EXERCISE TASK =
Put the material from the line with "You are a computer-use agent. The" through the line with "[x=39, y=217]", both included, into a numbered list, leaving out any blank lines.

INPUT ROWS =
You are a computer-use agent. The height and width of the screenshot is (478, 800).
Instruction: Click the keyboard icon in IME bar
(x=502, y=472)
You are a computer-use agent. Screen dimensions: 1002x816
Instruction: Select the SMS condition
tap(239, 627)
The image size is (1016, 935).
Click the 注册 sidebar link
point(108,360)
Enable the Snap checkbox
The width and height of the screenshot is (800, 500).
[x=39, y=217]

...

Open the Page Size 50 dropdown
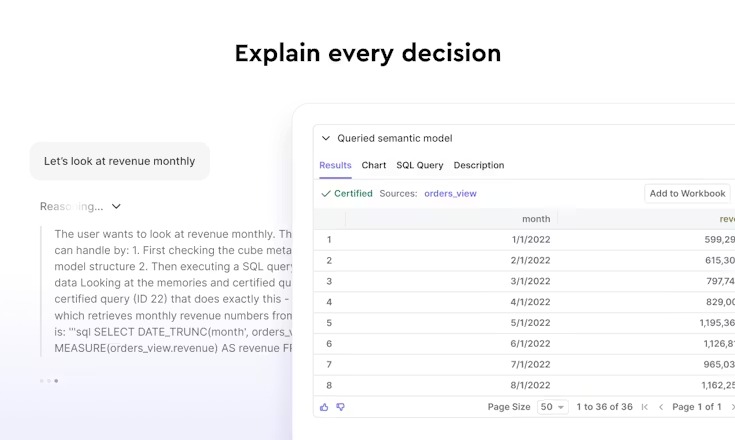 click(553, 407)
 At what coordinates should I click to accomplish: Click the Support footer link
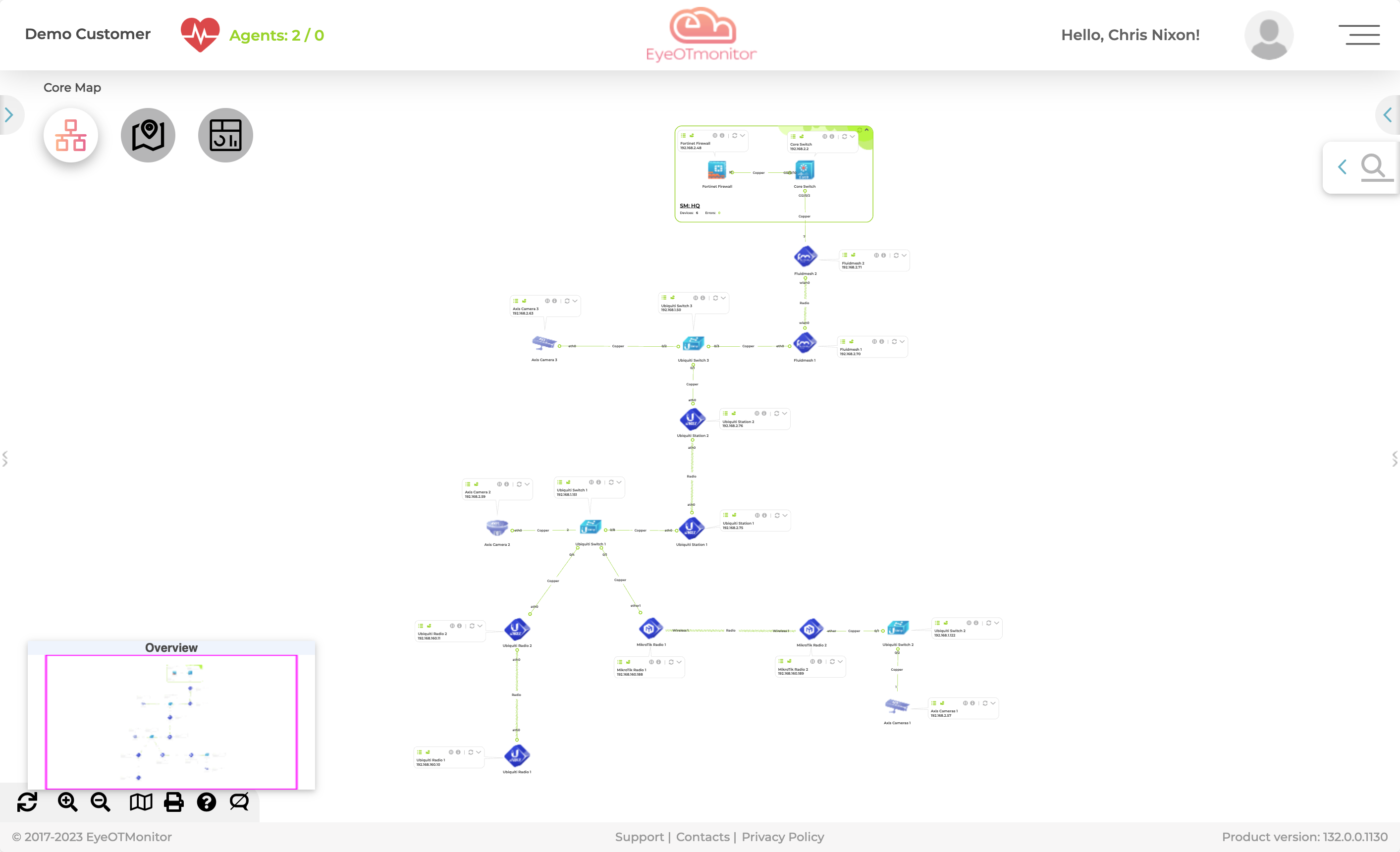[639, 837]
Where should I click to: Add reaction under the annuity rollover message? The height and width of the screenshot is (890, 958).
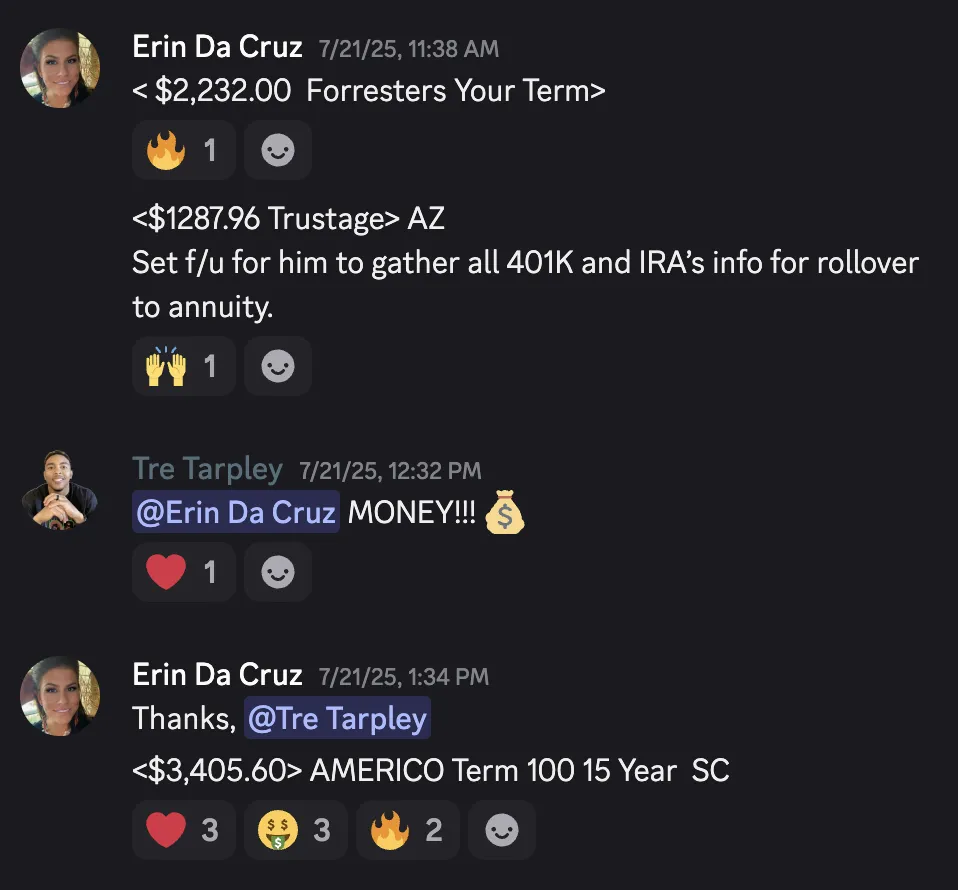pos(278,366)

COMPLETED EXERCISE =
1. You are a computer-use agent. The height and width of the screenshot is (478, 800).
2. Instruction: Click the keyboard icon in IME bar
3. (x=502, y=472)
4. You are a computer-use agent. Screen dimensions: 1002x816
5. Instruction: Select the SMS condition
6. tap(239, 627)
7. The image size is (1016, 935).
8. Click the 注册 sidebar link
9. point(108,360)
10. Enable the Snap checkbox
11. The width and height of the screenshot is (800, 500).
12. [x=39, y=217]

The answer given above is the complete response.